HOW TO COMPLETE THIS TASK: In the material below, find the line containing "Open the LMS selection dropdown" and the line containing "Apply bold formatting with B button". Output those two lines and all lines between them exactly, without pictures.

THE RECORDS:
####

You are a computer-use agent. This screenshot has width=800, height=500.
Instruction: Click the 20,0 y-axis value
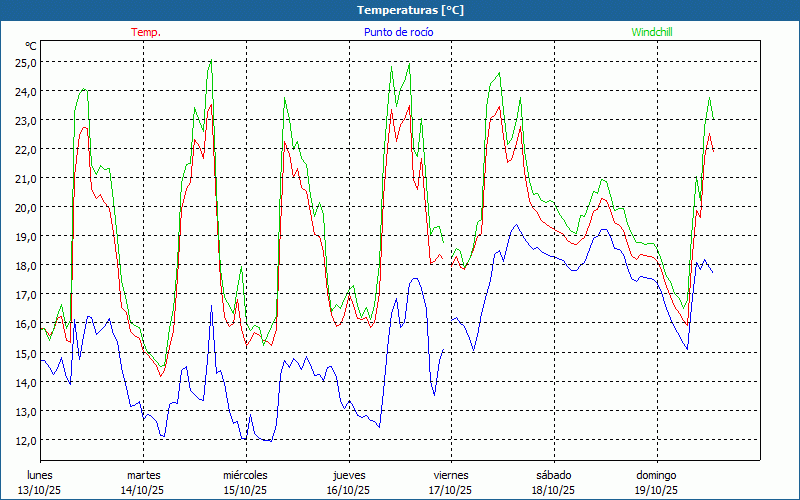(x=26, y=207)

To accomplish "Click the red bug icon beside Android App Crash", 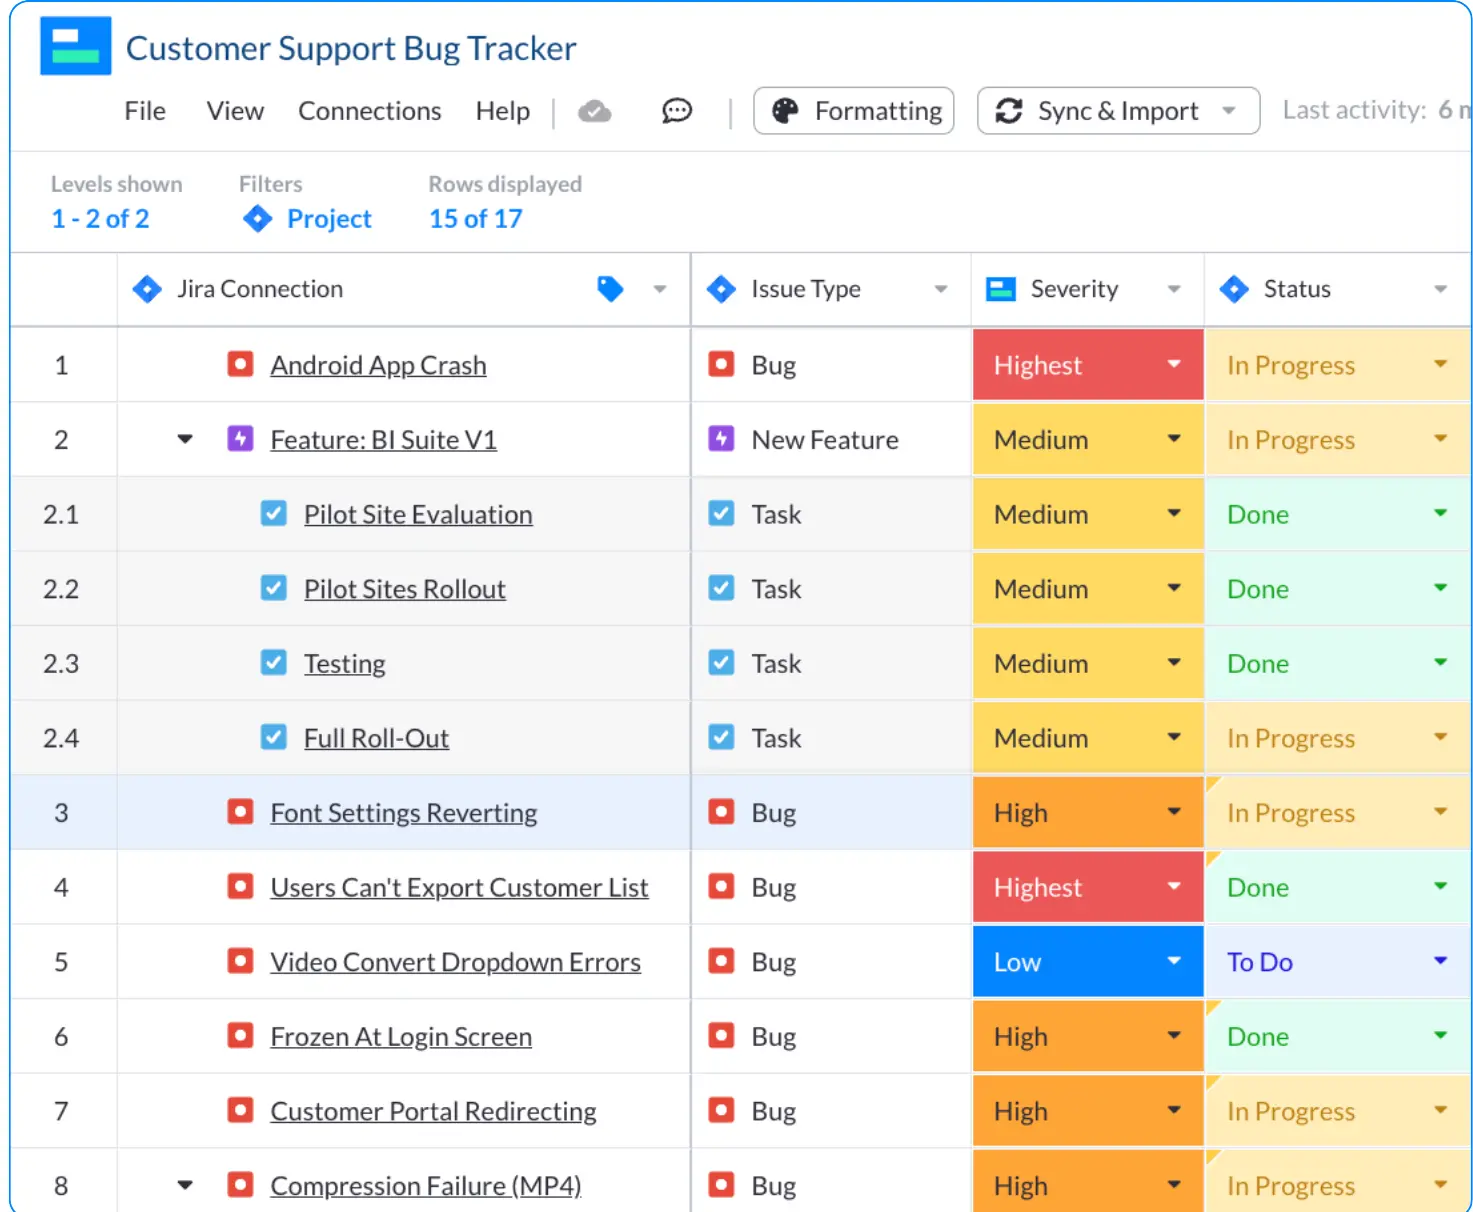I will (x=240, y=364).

####

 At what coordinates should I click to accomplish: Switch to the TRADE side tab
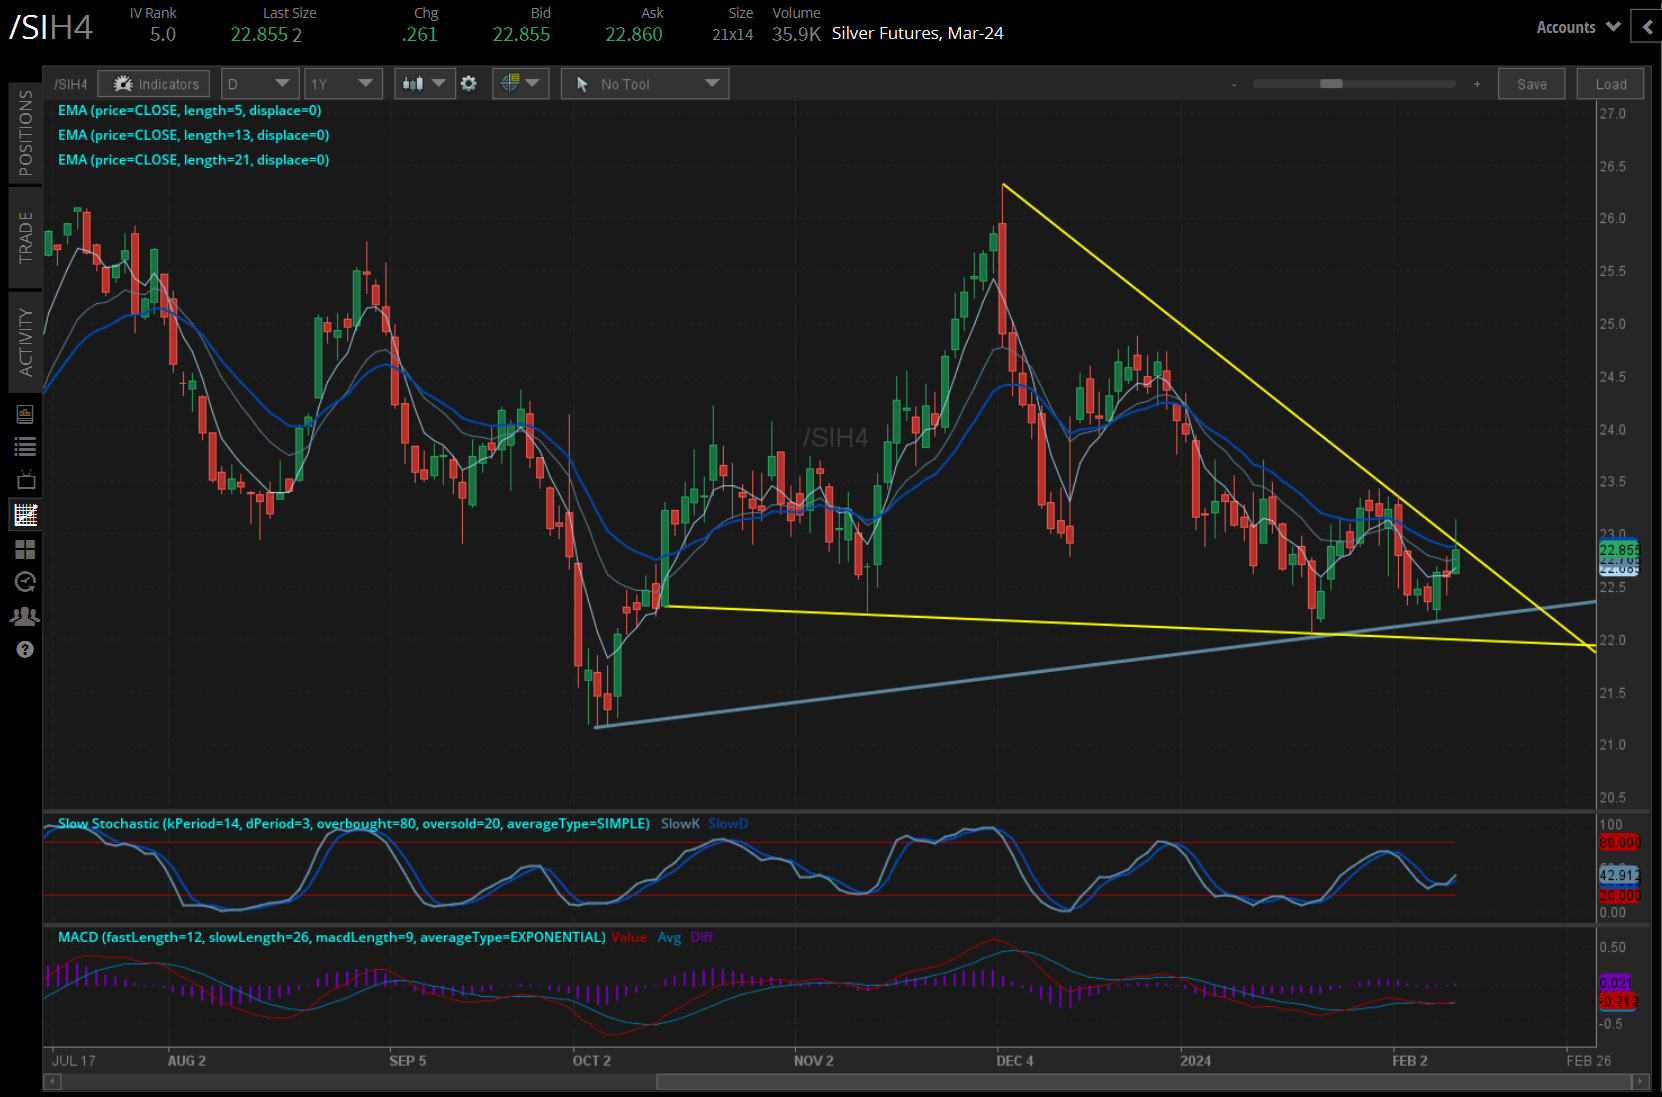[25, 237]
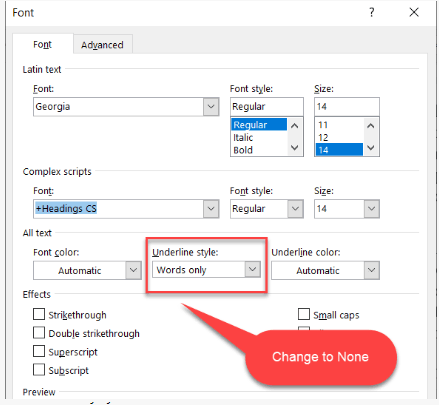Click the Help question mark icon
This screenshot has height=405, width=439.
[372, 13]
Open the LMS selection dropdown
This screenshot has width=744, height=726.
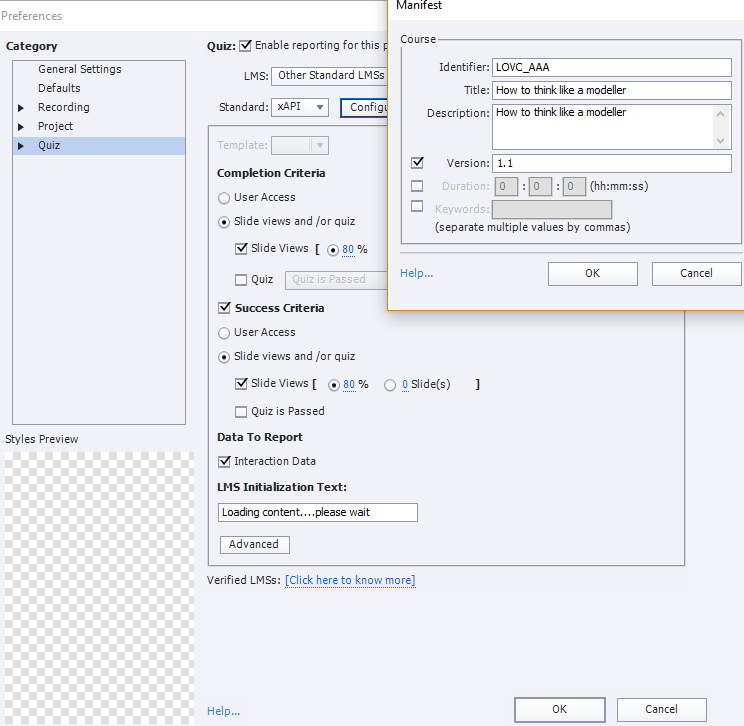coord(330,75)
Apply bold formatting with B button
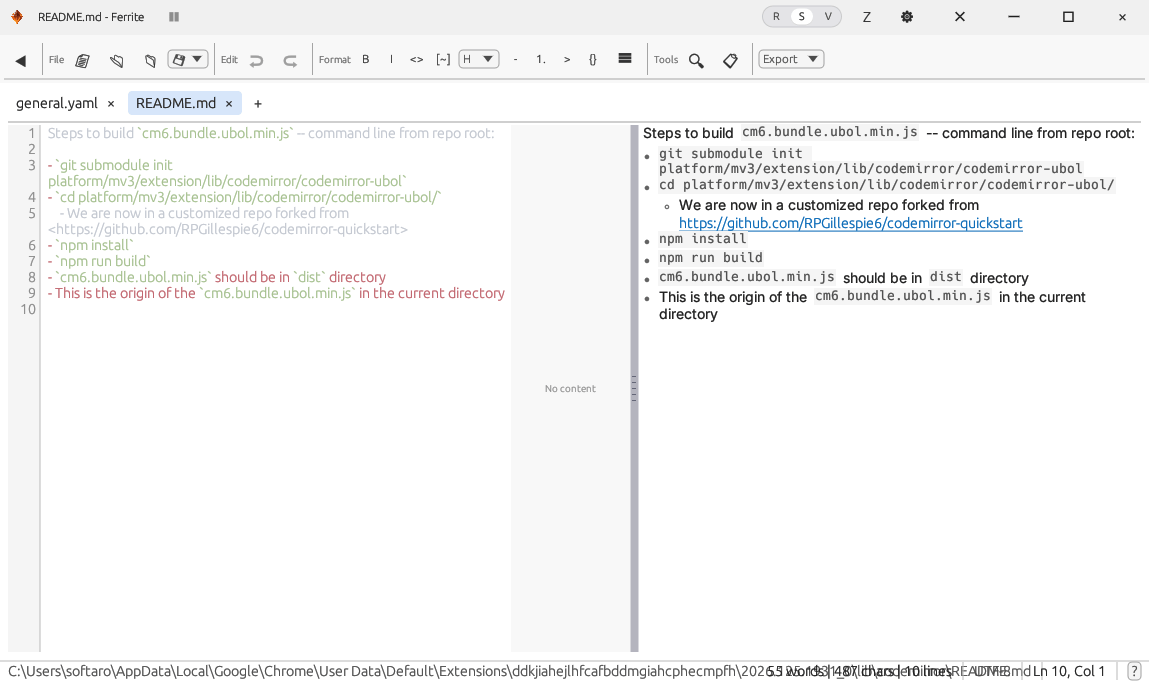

####

SOLUTION:
Open the LMS selection dropdown
This screenshot has width=744, height=726.
coord(330,75)
Apply bold formatting with B button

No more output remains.